Comment est né le projet LEILA, quelle est sa fonction ?

Le projet LEILA a pour but de promouvoir la scène littéraire arabophone auprès des maisons d’éditions européennes, en s’appuyant sur l’expertise des traductrices et traducteurs. LEILA a d’abord connu une première phase de lancement, de 2021 à 2023, grâce à un financement du programme Europe Créative de l’Union européenne. Le projet était alors piloté par l’Institut de recherche et d'études Méditerranée Moyen-Orient (iReMMO), autour duquel se sont réunis différents partenaires, dont ATLAS. Un des premiers objectifs de ce projet a été de dresser un état des lieux de la traduction de la littérature arabe en Europe. Cela s’est fait notamment en réunissant à Arles des traductrices et traducteurs de l’arabe venus de toute l’Europe, afin qu’ils mettent en commun leurs expériences. En parallèle, un ensemble d’études sur la littérature arabe ont été commandées et sont désormais disponibles sur le site LEILA. Durant cette première phase, ATLAS a également coordonné la réalisation d’un catalogue d’auteur·rice·s et de titres arabophones proposés aux maisons d’édition européennes. Son ambition première est de promouvoir des œuvres littéraires issues d’une quinzaine de pays arabes qui sont à ce jour peu traduites dans les langues européennes. La sélection des ouvrages et des auteurs qui figurent dans le catalogue LEILA, aujourd’hui disponible en ligne, a été effectué par un jury international de 16 spécialistes de la littérature arabe. Ce catalogue présente 70 titres, essentiellement des romans et des recueils de nouvelles, mais aussi des mémoires et récits autobiographiques. Aujourd’hui, grâce au soutien de l’Institut français, ATLAS poursuit le développement de ce catalogue dans le cadre du programme Livres des deux rives. Depuis décembre 2024, nous avons rajouté 6 nouveaux titres, et quatre autres seront ajoutés prochainement.
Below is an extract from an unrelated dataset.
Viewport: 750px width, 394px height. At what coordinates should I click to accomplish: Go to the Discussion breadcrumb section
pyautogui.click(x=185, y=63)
Pourquoi, selon vous, existe-t-il un tel vide autour de la traduction de l’une des 10 langues les plus parlées dans le monde ?

Tout d’abord, il est évident qu’au regard de l’immense production littéraire du monde arabe, la part d’ouvrages traduits vers les langues européennes est extrêmement faible. En France, la part d’ouvrages traduits de l’arabe représente moins de 1% du volume global des traductions. Ceci est lié à différents facteurs, et les situations varient selon les pays. Dans certains cas il faut souligner le manque de traducteur·rice·s de l’arabe : un traducteur comme Sampsa Peltonen, qui a participé au projet LEILA et qui traduit vers de l’arabe vers le finnois, se trouve presque seul à assurer ce rôle de passeur de la littérature arabe dans son pays. Au-delà de cet exemple précis, la question de la formation des traducteur·rice·s de l’arabe est un véritable enjeu. Cependant, même dans un marché comme la France, où exercent un certain nombre de traducteur·ice·s arabisants, la part de littérature étrangère traduite de l’arabe est très marginale. Le fait que la plupart des éditeur·ice·s ne lisent pas l’arabe constitue un frein. Les traducteur·ice·s doivent bien souvent adopter le rôle de « scout littéraire » et apporter des projets de traduction aux maisons d’édition. Plus généralement, la littérature arabe souffre encore du fait que les maisons d’édition sont souvent à la recherche de textes qui font office de témoignages et qui viendraient ainsi apporter au lectorat européen un éclairage sur un contexte socio-politique. Il faut selon moi dépasser cette vision, et insister sur la créativité des auteur·rice·s arabes, qui nous donnent à lire des œuvres originales. Le catalogue LEILA intervient précisément à cet endroit, en donnant accès aux maisons d’édition européennes à un catalogue d’ouvrages qui représentent la grande diversité des littératures arabophones.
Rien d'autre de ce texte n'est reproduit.